Pasaron dos semanas de uno de los culebrones más fuertes en vivo de 2020 y Mila Ximénez y Lydia Lozano volvieron a verse las caras, en “La última cena”, como la última vez.
En aquella emisión, las colaboradoras televisivas protagonizaron un fuerte cruce que despertó de todo: discusiones, llantos y con una de ellas yéndose de los estudios.

Mila había sido una de las anfitrionas y no le gustó la despectiva crítica que había dicho Lydia, se pelearon y a agasajada terminó marchándose del programa en un mar de lágrimas.
Al inicio del programa de ayer, Jorge Javier las juntó en un sillón a ambas protagonistas y cada una, en un acto de sinceridad, se disculpó con la otra.

“Hubo un par de cosas en las que estuve excesiva.

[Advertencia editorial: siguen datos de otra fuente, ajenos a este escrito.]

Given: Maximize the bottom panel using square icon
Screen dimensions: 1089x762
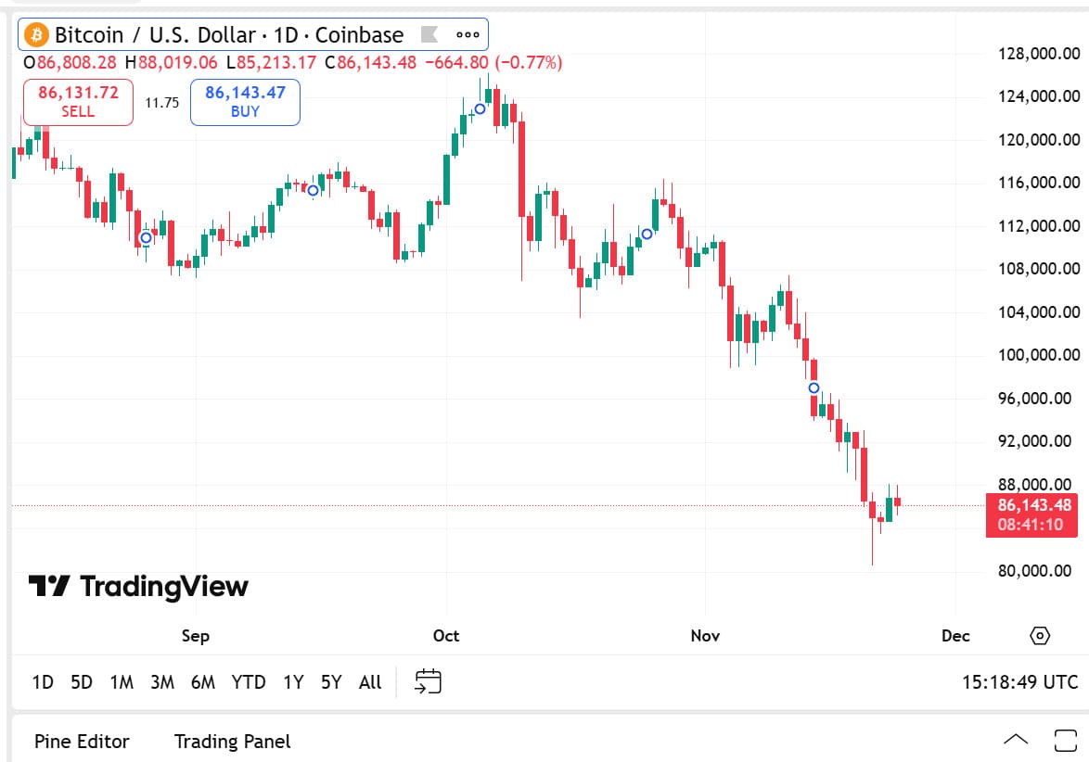Looking at the screenshot, I should pos(1065,741).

Creo que debo aprender a controlarme un poco más y si paso la línea, no pasa nada por pedir disculpas. Pido perdón a Lydia, y creo que ella también debe pedirlo por abandonar mi cena”, dijo Mila.

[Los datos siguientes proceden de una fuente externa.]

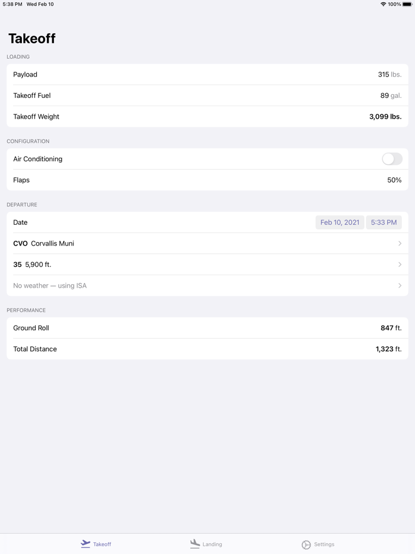Change the departure time 5:33 PM
Screen dimensions: 415x554
tap(384, 222)
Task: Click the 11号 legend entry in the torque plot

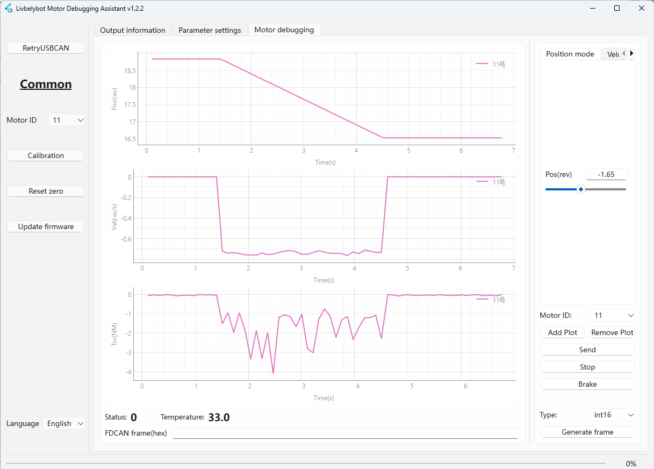Action: (x=491, y=300)
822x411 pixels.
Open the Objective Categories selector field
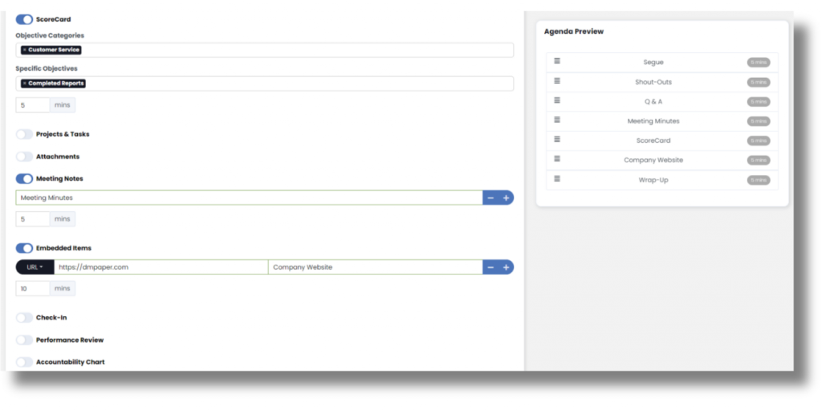(x=297, y=50)
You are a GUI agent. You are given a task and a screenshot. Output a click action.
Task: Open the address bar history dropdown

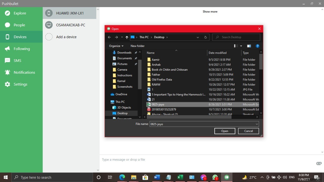pyautogui.click(x=198, y=37)
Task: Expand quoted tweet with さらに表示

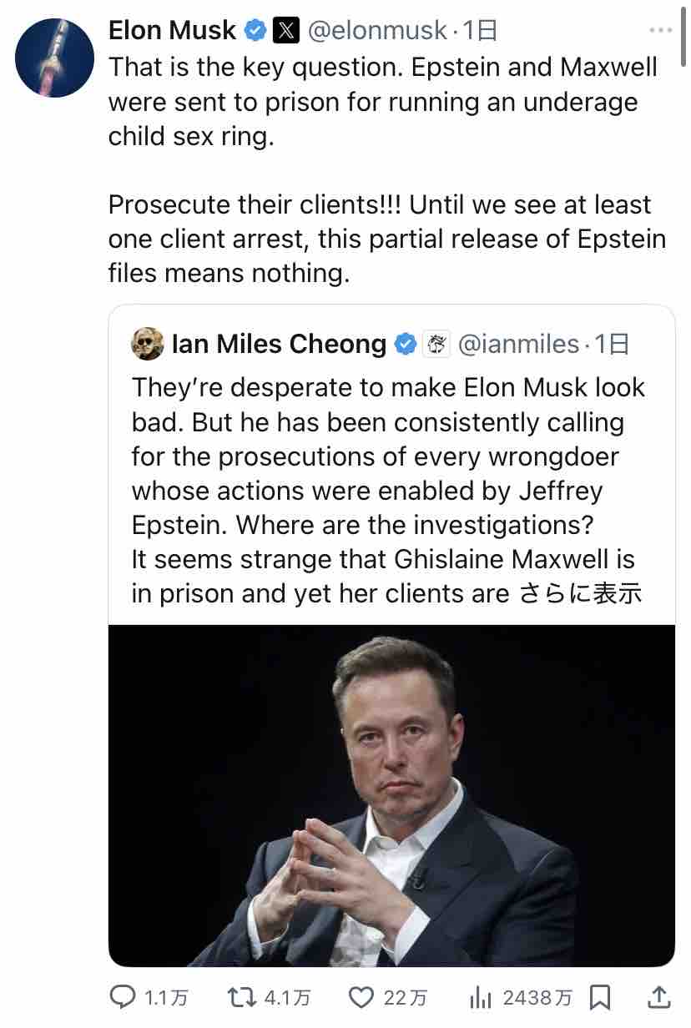Action: tap(581, 592)
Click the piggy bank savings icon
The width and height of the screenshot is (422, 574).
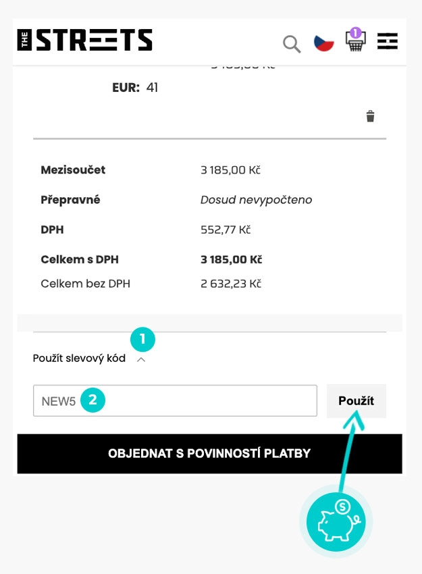point(336,521)
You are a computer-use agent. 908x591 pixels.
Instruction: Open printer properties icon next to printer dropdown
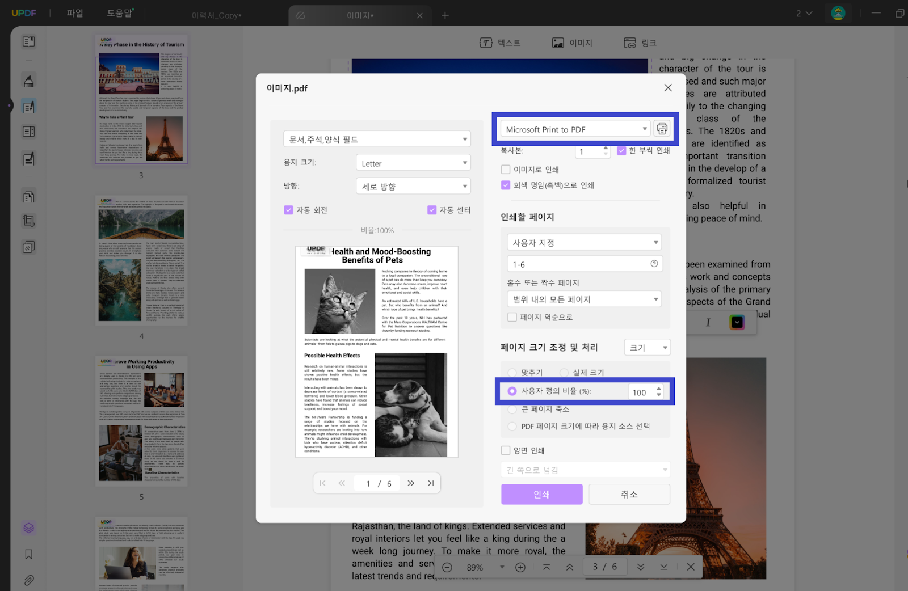click(x=662, y=129)
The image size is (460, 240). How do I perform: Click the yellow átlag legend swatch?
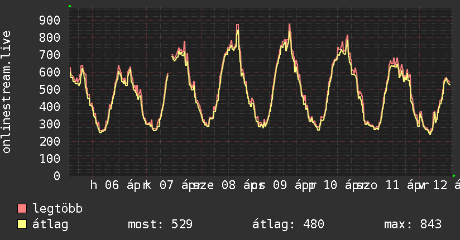click(22, 224)
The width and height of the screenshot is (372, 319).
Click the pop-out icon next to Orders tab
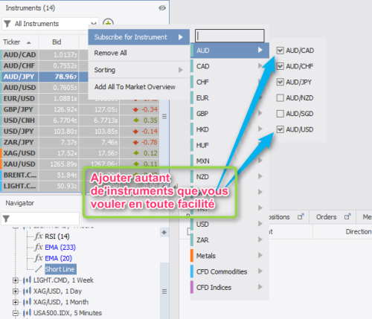347,216
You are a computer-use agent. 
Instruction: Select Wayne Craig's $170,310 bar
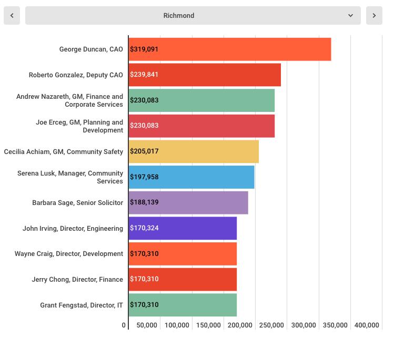pyautogui.click(x=183, y=254)
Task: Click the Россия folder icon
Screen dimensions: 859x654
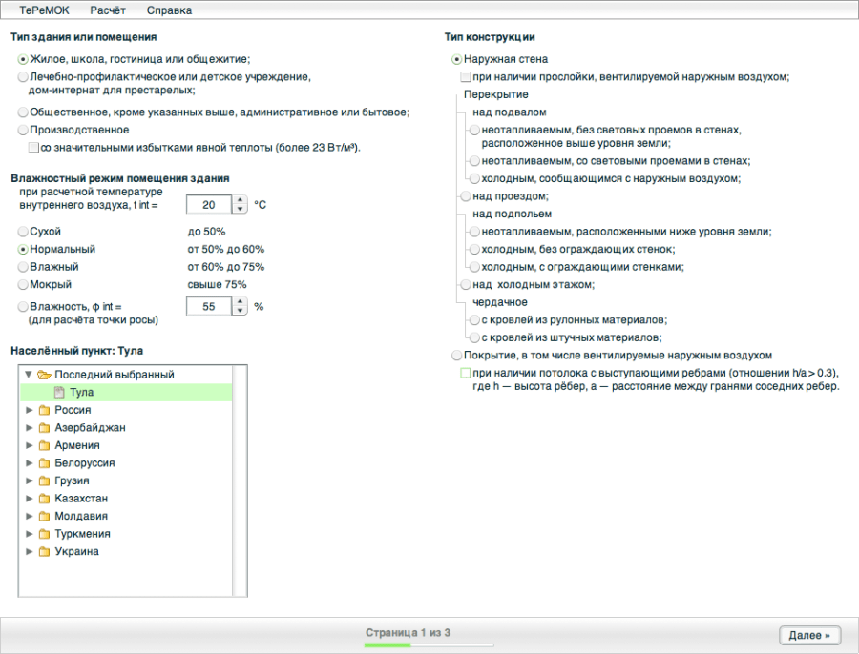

Ambas recalcaron que hasta ese momento, 14 días después, no habían vuelto a hablar entre ellas. Ahí fue cuando Lozano aceptó las disculpas por parte de su compañera.

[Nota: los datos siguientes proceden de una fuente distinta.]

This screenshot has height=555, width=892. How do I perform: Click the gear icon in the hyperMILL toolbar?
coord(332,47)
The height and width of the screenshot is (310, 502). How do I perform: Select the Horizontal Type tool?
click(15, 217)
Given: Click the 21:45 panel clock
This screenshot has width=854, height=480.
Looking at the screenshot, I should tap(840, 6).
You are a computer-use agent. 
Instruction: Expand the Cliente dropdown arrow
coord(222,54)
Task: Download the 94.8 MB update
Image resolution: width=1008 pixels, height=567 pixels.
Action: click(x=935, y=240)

Ximénez cree que la reacción de la colaboradora de marcharse no fue directamente su culpa: “Lo pagó conmigo, no era yo el motivo de su cabreo. Estuve excesiva en algunos comentarios y ella también estuvo excesiva en irse”.
Sobre el cierre de los descargos, Mila valoró el trabajo de Lydia y destacó su sentido del espectáculo. “A mí me gusta trabajar contigo, mucho”, le ha dicho. “Te lo agradezco”, ha respondido Lozano.